SELECTED EXTRACT ▸
==================================================
By Russ Kirk
We’re in Wuwei, Gansu province, Northwest China. No English spoken anywhere. We’re off to see the 1,600-year-old Big Buddha of the Tiantishan Grottoes. This massive 45-foot-high carved sitting Buddha is 31 miles south of Wuwei.
Arriving at the turnoff to the grottoes, we find the road closed. After some pantomime with the guard and taxi driver, we can park and walk. No way to ask how far it is, how long to walk, or if the grotto is open. It’s a sunny day, pretty scenery, and, with no Plan B, we’re off to look for Big Buddha.
We’re soon in a major construction zone. Huge chunks of the steep hillside are being carved out and hauled away to widen the road. We’re walking around all kinds of heavy equipment: big trucks, caterpillars, graders, backhoes, front-end loaders, and roller compactors.
In some places, large culverts wait patiently by the roadside for their final placement. In others, parts of the road have been widened, leveled, compacted, and made ready for paving. Elsewhere there are piles of rubble with even more hillside to be added and taken away. Here, we pick our way along narrow, uneven strips of pathway through the mounds of dirt.
==================================================
GIVEN DATA ▸
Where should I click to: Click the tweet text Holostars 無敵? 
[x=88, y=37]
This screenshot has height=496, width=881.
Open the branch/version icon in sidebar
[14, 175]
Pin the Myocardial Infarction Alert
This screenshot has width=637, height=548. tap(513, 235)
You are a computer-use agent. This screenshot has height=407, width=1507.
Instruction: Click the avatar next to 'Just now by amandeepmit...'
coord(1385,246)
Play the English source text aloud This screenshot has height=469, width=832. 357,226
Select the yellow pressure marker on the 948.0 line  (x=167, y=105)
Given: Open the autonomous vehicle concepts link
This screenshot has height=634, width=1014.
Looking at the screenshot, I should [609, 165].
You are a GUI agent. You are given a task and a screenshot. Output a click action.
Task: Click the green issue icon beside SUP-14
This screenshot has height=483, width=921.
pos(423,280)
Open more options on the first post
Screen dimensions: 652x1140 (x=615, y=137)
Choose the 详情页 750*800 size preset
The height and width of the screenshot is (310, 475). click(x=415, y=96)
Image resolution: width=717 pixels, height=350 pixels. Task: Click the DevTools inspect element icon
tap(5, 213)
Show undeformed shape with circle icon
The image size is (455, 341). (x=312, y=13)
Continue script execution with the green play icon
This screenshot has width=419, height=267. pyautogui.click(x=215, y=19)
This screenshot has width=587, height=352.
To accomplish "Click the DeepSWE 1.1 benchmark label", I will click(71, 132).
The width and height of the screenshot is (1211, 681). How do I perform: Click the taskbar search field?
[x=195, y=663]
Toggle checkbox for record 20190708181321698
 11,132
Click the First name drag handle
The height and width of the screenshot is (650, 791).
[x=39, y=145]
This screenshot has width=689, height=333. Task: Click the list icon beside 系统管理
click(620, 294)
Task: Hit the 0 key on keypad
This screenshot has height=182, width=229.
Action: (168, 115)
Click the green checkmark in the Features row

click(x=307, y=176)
==================================================
PROMPT ▸ Continue the travel account of the walk to the Big Buddha of the Tiantishan Grottoes, picking up after its last paragraph.

ANSWER SPACE ▸
We pass groups of workers. Occasionally, one says “hello” in English. We answer “hello” in Chinese. Everyone laughs. We know we’ve exhausted our knowledge of each other’s language.
It turns out we’re quite enjoying our walk. The construction zone offers a unique perspective with us being right at road level in the mix of things. We’re in awe of the huge scale of the project and the number and size of the equipment being used.
Looking up, the steep, rolling green hills resembling the Scottish Highlands march straight down from the blue sky to the expanded road site. On the lower side, we’re immediately greeted by a narrow band of coniferous and willow trees continuing the short, steep march down to the valley floor.
At the bottom, our eyes settle on the patchwork multi-green and yellow farmland raggedly blending with the reservoir water. The only barrier between the reservoir and the farmland is the level of water either expanding or receding.
Forty minutes later we arrive at the ticket office with an employee sitting there. Maybe we’re in luck? No luck. Closed.
With our noses pressed against the metal gate, we can just see a bit of the front side view of the massive sitting Buddha carved out of the hillside and perched just above the reservoir water lapping at its feet. Tantalizingly close. The best we can do is look at the large sign out front showing a front view of the Buddha. Impressive.
Cost to get in: adult, 30 RMB ($5), 60+, 15 RMB ($3), and 70+, free (bring your passport for a reduction).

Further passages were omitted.